TASK INSTRUCTIONS -
Please return the section of the High Elves forum thread starting at "## Green Knight" and ending at "which consists of.", copied word for word.

SOURCE EXCERPT -
# Anyone started Highelves



## jigplums (Dec 15, 2006)

I've returned to the pointy ears as they were my first army 16 years ago. Well chuffed with the new army book so just need to start building the models to get some game time in. Anyone else


----------



## Asmodai (Dec 30, 2006)

I was tempted, but opted for Wood Elves instead. Probably would have gone the other way if High Elves had received new core troops.


----------



## Tinkerbell (Feb 19, 2008)

Hi yes I have just started a High Elf Army.. have only just started to learn to paint as well.. 

I started with the High Elf Mage and Stead and then brought some spearman, and then went totally mad and brought the £50 box set.. lots and lots of painting... i hope to also get some game time in to ..


----------



## swntzu (Dec 25, 2007)

I'm in. I'm currently part of Hespithe's event and I'm making slow progress.


----------



## Green Knight (Feb 25, 2008)

I started high elfs 4 years ago with a 2000 point army and started again with the new release of the book and now i have 4000 point army which consists of.
2 dragons, chariot, 4 bolt throwers, Tyrion, Teclis, Caradryan, Korhil, 8 shadow warriors, 40 archers, and 15 silver helms.Archmage, mage x3, 20 spearmen x2, 15 phoenix guard, 15 white lions of chace, lion chariot


----------

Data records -
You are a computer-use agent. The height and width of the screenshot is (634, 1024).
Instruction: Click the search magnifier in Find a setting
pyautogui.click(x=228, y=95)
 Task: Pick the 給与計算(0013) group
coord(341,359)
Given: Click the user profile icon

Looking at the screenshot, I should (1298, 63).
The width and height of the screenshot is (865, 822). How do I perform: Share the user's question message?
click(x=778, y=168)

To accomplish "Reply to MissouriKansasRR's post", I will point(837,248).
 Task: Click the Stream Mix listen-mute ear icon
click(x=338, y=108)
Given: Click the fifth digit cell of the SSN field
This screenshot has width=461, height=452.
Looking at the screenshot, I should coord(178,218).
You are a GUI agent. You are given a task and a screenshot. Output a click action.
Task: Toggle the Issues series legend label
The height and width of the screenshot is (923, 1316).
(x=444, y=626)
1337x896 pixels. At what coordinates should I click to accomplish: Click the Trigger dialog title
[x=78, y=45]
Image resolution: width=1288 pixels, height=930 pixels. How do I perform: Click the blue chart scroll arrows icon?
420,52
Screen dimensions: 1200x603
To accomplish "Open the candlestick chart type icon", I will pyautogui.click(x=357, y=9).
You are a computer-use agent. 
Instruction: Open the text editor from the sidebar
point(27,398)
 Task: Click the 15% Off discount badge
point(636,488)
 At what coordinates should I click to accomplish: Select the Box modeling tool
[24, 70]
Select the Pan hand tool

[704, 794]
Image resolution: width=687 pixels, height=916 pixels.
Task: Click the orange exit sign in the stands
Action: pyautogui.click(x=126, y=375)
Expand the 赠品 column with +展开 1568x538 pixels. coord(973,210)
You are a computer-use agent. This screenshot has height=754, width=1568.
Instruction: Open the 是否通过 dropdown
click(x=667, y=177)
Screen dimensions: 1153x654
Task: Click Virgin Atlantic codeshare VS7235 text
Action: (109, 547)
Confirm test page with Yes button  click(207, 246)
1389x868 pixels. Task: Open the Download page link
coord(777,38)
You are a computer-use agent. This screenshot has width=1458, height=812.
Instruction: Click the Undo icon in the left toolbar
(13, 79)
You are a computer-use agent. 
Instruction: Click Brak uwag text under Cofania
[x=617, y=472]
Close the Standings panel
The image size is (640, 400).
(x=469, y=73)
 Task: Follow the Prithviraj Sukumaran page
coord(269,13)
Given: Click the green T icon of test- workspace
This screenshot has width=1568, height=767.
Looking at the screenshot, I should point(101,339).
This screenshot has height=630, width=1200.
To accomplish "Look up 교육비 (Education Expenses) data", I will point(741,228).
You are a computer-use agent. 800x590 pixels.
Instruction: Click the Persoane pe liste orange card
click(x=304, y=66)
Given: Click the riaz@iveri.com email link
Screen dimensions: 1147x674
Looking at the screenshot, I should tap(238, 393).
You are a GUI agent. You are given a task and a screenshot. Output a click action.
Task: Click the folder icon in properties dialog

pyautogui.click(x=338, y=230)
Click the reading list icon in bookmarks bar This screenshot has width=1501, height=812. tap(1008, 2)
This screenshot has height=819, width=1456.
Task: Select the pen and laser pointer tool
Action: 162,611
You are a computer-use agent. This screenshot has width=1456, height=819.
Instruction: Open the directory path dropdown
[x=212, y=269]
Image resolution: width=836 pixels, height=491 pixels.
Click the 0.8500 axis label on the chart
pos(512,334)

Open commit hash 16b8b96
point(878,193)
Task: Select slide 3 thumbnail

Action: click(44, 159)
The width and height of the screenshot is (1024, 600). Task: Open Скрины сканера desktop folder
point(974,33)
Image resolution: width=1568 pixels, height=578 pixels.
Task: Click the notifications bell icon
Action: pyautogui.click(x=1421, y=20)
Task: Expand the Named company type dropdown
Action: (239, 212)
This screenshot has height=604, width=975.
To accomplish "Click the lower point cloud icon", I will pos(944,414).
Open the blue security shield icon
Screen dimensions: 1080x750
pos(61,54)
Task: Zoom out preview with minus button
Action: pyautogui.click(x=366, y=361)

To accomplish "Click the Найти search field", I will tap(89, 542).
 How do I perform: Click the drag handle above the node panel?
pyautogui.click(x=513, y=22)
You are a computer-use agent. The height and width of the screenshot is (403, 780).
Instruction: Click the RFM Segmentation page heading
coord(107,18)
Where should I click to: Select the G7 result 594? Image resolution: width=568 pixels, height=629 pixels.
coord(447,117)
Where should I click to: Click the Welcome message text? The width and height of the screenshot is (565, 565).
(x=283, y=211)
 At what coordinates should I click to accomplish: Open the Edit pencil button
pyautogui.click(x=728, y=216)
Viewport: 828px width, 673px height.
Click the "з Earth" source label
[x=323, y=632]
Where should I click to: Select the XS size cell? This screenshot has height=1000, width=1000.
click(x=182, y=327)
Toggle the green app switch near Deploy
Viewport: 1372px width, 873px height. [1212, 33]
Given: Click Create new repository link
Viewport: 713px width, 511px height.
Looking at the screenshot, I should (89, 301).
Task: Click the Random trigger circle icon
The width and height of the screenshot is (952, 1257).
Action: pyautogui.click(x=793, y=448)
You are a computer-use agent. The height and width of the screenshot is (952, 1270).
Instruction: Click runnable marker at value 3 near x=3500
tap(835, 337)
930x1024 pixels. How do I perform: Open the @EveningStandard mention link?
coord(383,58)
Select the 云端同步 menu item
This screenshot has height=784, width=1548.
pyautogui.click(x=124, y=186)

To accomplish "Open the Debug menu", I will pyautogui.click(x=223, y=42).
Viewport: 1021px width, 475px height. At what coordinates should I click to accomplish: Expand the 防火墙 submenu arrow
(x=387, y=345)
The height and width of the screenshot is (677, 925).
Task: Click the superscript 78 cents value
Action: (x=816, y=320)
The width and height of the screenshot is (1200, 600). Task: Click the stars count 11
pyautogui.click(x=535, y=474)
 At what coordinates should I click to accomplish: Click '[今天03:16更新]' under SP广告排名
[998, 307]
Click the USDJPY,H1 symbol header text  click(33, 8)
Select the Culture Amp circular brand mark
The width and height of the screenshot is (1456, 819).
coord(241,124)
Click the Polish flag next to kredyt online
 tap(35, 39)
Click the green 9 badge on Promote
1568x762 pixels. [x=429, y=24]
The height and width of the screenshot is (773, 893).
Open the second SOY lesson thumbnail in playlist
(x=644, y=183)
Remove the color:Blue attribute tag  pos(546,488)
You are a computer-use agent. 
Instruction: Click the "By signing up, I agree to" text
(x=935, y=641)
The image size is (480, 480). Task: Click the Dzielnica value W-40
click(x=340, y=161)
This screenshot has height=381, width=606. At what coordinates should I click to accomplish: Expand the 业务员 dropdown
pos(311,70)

RESULT OF THIS EXERCISE -
## Green Knight (Feb 25, 2008)

I started high elfs 4 years ago with a 2000 point army and started again with the new release of the book and now i have 4000 point army which consists of.